SOURCE DOCUMENT:
★ ★ ★ ★

Free prisoners[2] in Turkish prisons raise the torch of revolution!
Anatolia is a region in which 72 people live intermingled and which provides a passage between Asia and Europe. For this reason, the land in which we live witnessed several wars throughout history. From the period of Rome to the Byzantine Empire, from the Ottoman state to the present day, the governments that came and went always oppressed the people.
The Republic of Turkey established in 1923 by the popular resistance against the occupation and the collapse of the Ottoman state after the First World War, starting in 1945, as it is today, represents the exploitation of peoples by a fascist regime with entirely collaborationist methods.
However, the socialists have always continued their struggle against the collaborationist and monopolistic oligarchy, creating 50 years of history. The prisons form one of the most important bases of this history. The revolutionaries of Turkey have never considered prisons as places to get out from with as few losses as possible. The prisons became the fortress of socialism and resistance against the policies of the oligarchy. The revolutionaries judged in the fascist courts turned the prisons into schools one by one and the struggle continued with all available methods, including actions of freedom.

★ ★ ★ ★

(Records from a data collection)

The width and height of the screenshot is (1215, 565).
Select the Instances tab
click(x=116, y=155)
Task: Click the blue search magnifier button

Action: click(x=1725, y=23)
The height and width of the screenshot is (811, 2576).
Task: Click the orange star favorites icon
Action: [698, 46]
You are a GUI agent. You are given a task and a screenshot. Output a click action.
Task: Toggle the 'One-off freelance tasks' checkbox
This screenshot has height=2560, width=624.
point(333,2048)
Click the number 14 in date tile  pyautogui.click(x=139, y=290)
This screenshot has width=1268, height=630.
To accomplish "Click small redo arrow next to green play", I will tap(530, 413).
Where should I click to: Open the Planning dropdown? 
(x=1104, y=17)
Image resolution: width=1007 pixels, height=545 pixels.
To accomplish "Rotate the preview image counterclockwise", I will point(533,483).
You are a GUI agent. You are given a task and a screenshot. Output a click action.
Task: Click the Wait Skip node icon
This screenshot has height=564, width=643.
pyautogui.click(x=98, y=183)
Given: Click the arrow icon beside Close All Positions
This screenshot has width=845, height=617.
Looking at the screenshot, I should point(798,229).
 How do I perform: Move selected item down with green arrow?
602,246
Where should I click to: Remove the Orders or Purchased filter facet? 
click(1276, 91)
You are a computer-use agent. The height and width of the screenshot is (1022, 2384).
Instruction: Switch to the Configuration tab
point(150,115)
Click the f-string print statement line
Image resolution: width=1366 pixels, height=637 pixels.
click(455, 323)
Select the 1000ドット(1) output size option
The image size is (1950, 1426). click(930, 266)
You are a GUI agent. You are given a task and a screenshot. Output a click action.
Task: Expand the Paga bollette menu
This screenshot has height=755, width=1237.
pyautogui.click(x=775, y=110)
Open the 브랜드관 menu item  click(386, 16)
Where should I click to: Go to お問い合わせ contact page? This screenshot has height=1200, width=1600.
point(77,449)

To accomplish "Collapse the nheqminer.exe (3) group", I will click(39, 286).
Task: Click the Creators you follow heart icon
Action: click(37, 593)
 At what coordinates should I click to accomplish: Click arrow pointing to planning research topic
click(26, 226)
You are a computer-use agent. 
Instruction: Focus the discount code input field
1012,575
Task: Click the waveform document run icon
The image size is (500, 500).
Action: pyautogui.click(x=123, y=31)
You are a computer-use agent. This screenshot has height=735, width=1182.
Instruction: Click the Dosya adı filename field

★ ★ ★ ★

GOAL A: Translate this sentence from the text on Turkish prisons into Spanish: "The prisons form one of the most important bases of this history."
GOAL B: Rewrite the stretch of the text on Turkish prisons from "Free prisoners[2] in" through "oppressed the people.", renaming "Anatolia" as "Asia Minor".

FINAL RESULT A: Las cárceles constituyen una de las bases más importantes de esta historia.

FINAL RESULT B:
Free prisoners[2] in Turkish prisons raise the torch of revolution!
Asia Minor is a region in which 72 people live intermingled and which provides a passage between Asia and Europe. For this reason, the land in which we live witnessed several wars throughout history. From the period of Rome to the Byzantine Empire, from the Ottoman state to the present day, the governments that came and went always oppressed the people.